Se você esperava um passeio tranquilo pelo Rio de Janeiro, sinto te informar que "Riocentro: Quais Os Responsáveis Pela Impunidade?" não é bem isso. Aqui, o autor Julio De Sá Bierrenbach mergulha no lado sombrio da história brasileira, especificamente no famoso atentado de 1981 que mirou no evento de comemoração do aniversário da cidade e acabou por se tornar um marco de impunidade.
Logo de cara, somos introduzidos ao contexto do atentado do Riocentro - um episódio que, por muito tempo, desencadeou debates acalorados e teorias da conspiração. O autor apresenta os detalhes de como a tentativa de explodir uma bomba em um show de música popular virou uma verdadeira novela mexicana, mas sem o charme. O que mais surpreende é que isso foi tudo feito pela esquerda e pela direita, duelando artisticamente entre os gêneros da tragédia e da comédia da vida real.
No decorrer do livro, Bierrenbach arregaça as mangas e entra de cabeça na análise dos responsáveis - ou da falta deles - pelo atentado. Uma verdadeira caça às bruxas que não leva a lugar algum. A narrativa é recheada de entrevistas, documentos e a famosa "versão oficial", que é tão confiável quanto um gato na chuva. O autor se faz perguntas importantes: Por que a maioria dos responsáveis permanece impune? Quem exatamente está jogando xadrez com as vidas das pessoas no Brasil? Spoiler: as respostas são aterrorizantes e, ao mesmo tempo, muito familiares para quem acompanha os noticiários.
Uma das partes mais intrigantes é a análise da imprensa. Para o autor, os jornalistas que cobriram o caso não eram exatamente os super-heróis que esperávamos; a cobertura foi mais parecida com uma novela das nove, repleta de reviravoltas, heróis e vilões, mas sem uma conclusão digna. E, é claro, a impunidade se torna um personagem constante, quase como uma figura mítica que dá as caras, mas nunca é pega.

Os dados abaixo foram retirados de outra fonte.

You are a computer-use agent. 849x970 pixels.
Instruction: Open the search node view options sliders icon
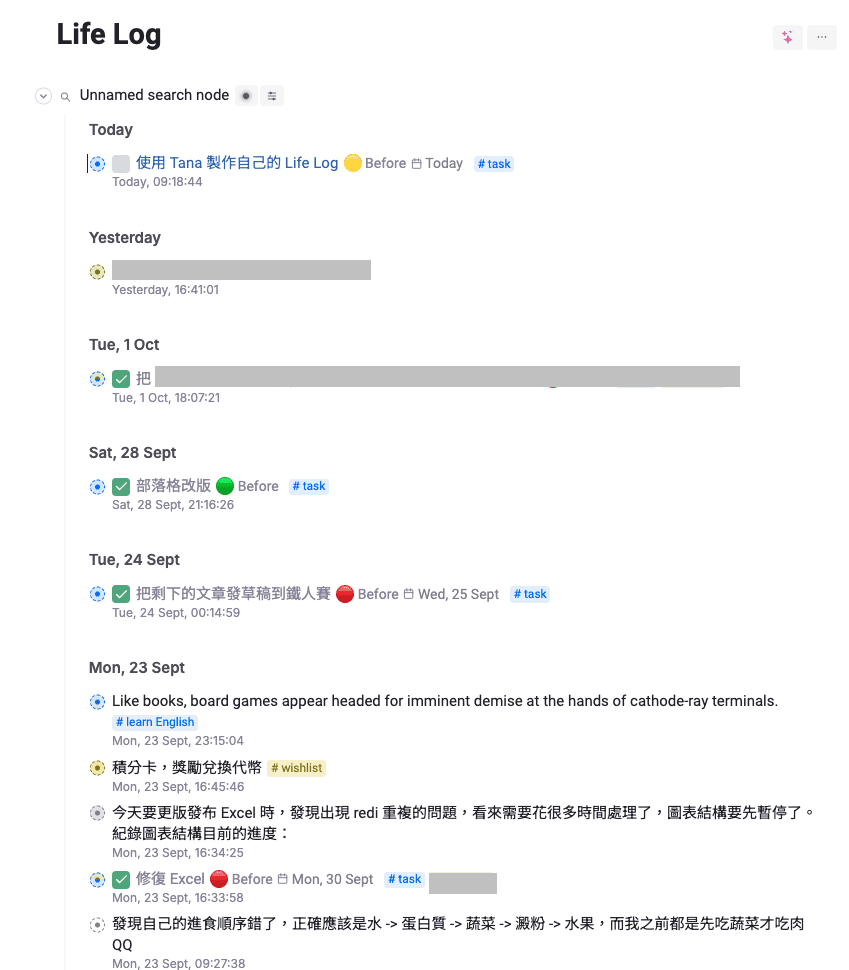272,96
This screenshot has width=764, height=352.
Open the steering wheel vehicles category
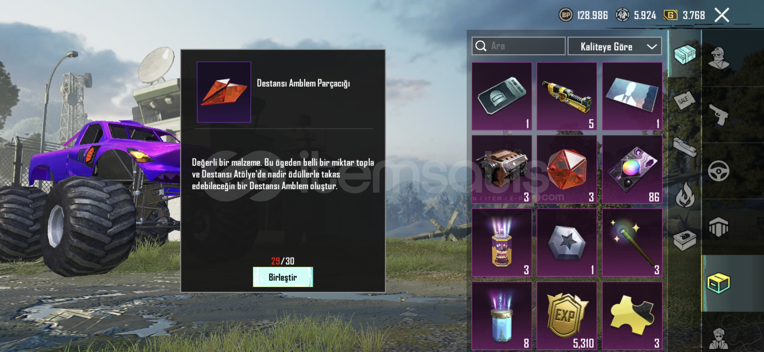click(718, 171)
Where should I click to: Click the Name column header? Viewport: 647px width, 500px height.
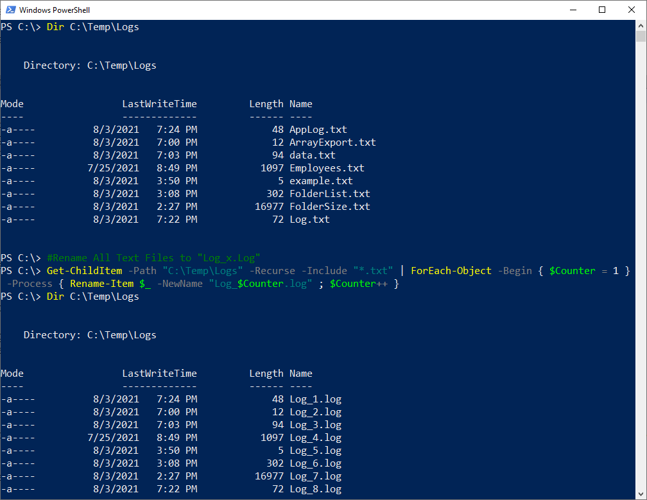[300, 103]
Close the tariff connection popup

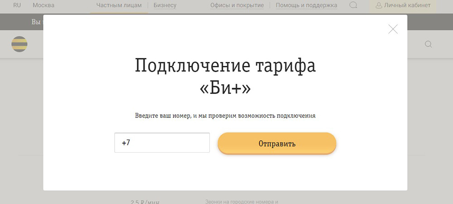tap(393, 29)
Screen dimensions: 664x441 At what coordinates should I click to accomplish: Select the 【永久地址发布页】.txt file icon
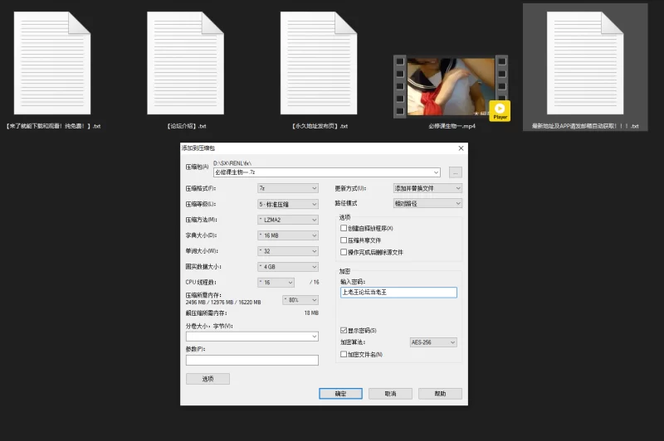pos(319,62)
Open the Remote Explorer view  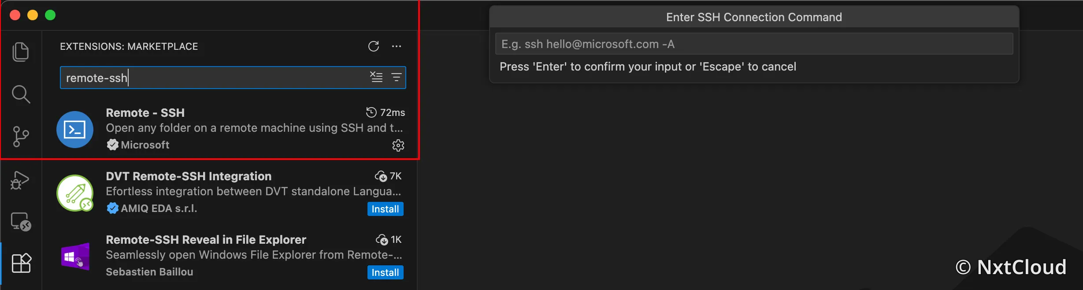[x=21, y=222]
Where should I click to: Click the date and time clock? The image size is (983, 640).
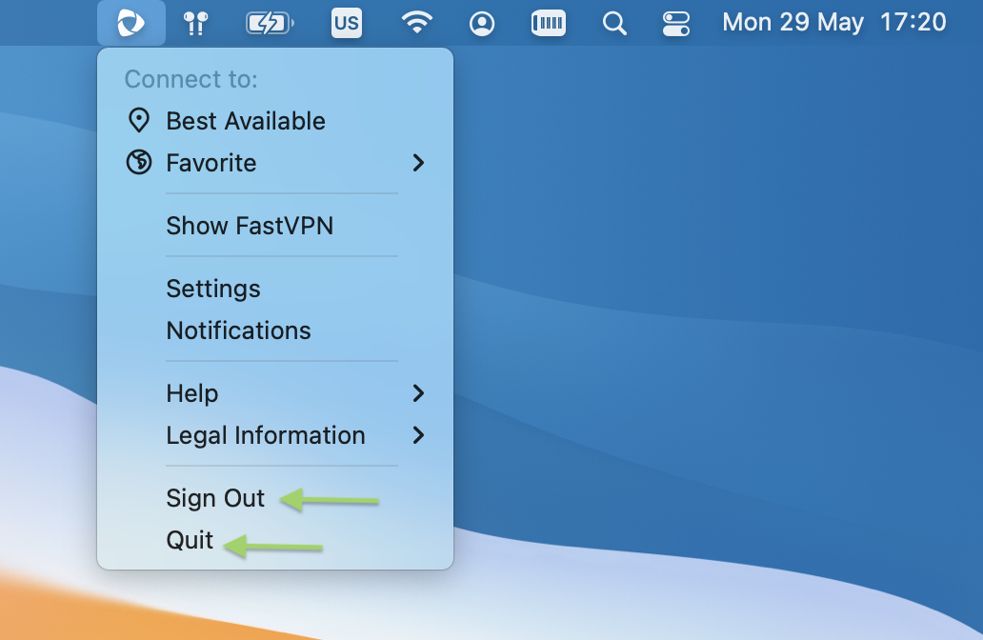[x=834, y=23]
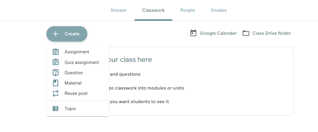Image resolution: width=318 pixels, height=132 pixels.
Task: Click the Material bookmark icon
Action: point(56,83)
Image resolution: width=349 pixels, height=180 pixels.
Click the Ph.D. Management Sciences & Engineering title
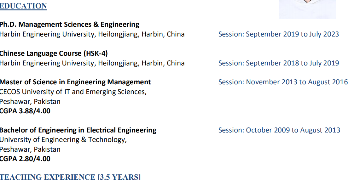69,24
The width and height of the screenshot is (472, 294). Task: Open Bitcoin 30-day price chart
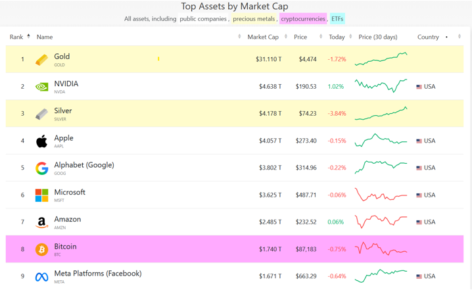[x=381, y=249]
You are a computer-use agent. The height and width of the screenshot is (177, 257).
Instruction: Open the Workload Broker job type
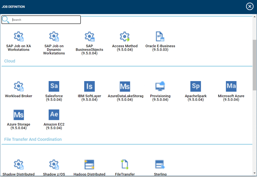[x=19, y=86]
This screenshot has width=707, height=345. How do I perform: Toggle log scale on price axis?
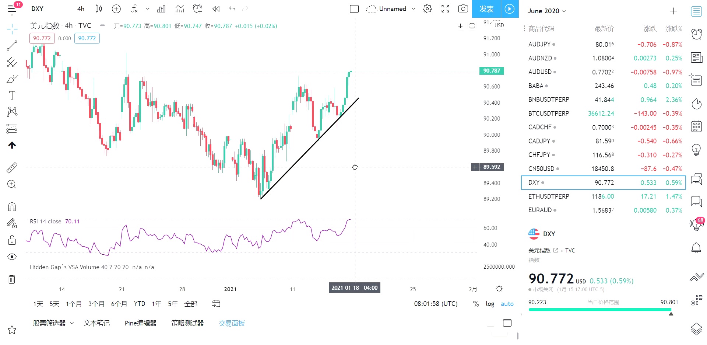[x=490, y=304]
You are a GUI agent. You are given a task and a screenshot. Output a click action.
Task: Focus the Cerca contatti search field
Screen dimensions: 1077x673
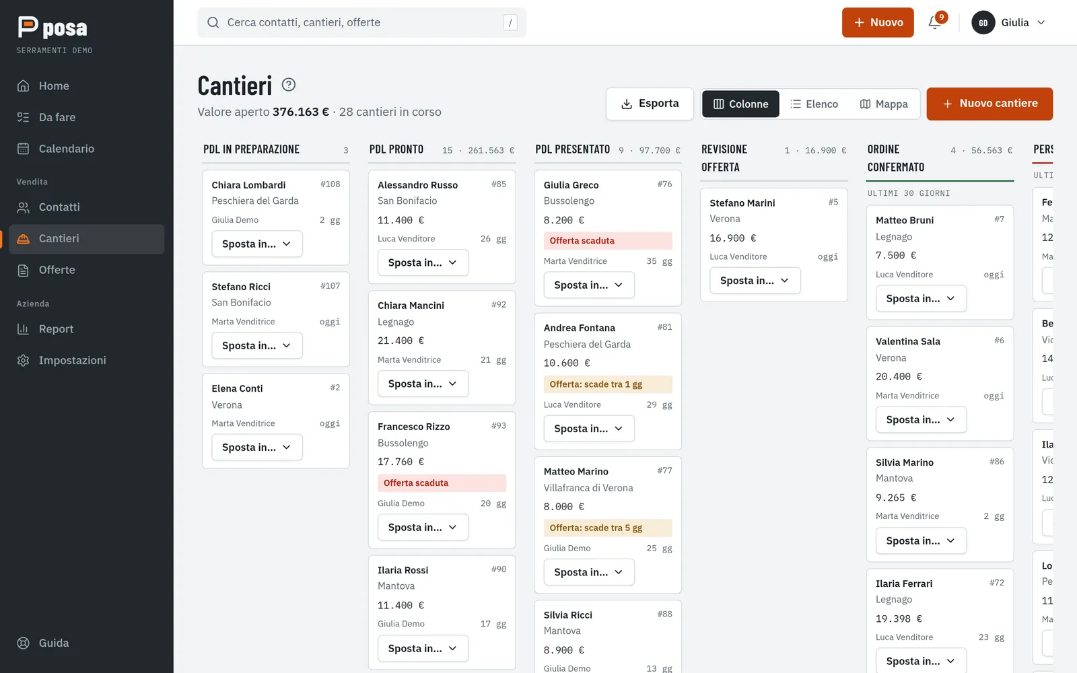(x=362, y=22)
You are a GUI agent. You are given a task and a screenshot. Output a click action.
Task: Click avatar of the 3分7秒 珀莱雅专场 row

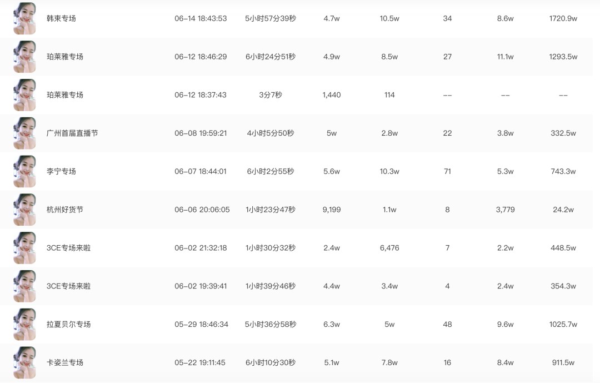click(24, 95)
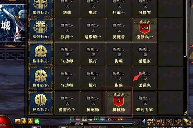Click the blue diamond icon in bottom menu

pos(102,119)
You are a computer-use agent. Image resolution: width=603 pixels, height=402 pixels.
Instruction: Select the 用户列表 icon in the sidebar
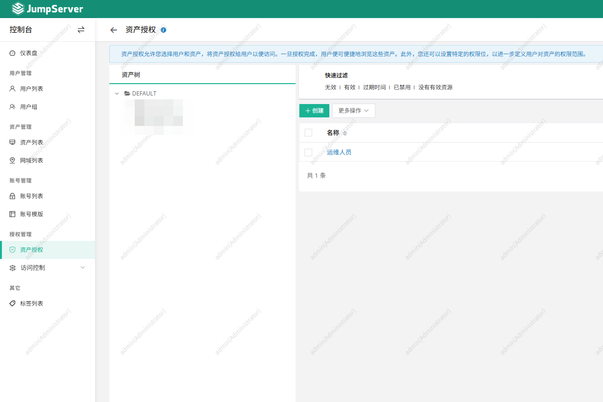click(12, 88)
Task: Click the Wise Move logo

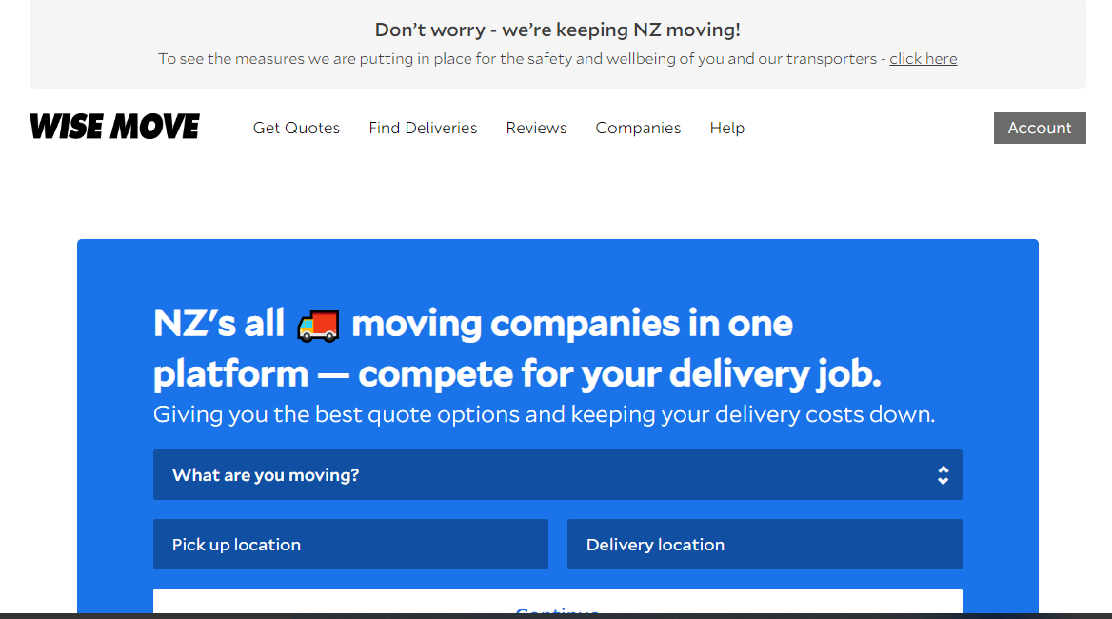Action: (114, 127)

Além de mostrar todos os detalhes dessa tragédia, o autor habilmente traça um paralelo entre o atentado e a cultura política do Brasil. Um verdadeiro festival de irresponsabilidade que parece ter continuidade até os dias de hoje. O livro provoca uma reflexão sobre a repetição da história, mostrando que algo tão horrendo como um atentado não pode simplesmente ser esquecido. E, cá entre nós, a sensação é de que estamos sempre presos em um loop de replays de eventos trágicos.
Resumindo, "Riocentro: Quais Os Responsáveis Pela Impunidade?" não é apenas uma obra sobre um atentado; é um chamado à consciência coletiva. Um lembrete de que, por trás do glamour carioca, há uma história sombria de desvio de ética e moral. E se você achava que a impunidade no Brasil era um conceito novo, prepare-se: já está na lista de best-sellers desde a década de 80.
Então, respire fundo, pegue seu catavento de papel e se prepare para uma viagem histórica que vai fazer você pensar duas vezes antes de achar que a violência e a corrupção são apenas frutos do nosso tempo. Afinal de contas, a história tem um jeitinho muito peculiar de se repetir, e, como sempre, alguns ficam de fora, enquanto outros ganham medalhas... de impunidade.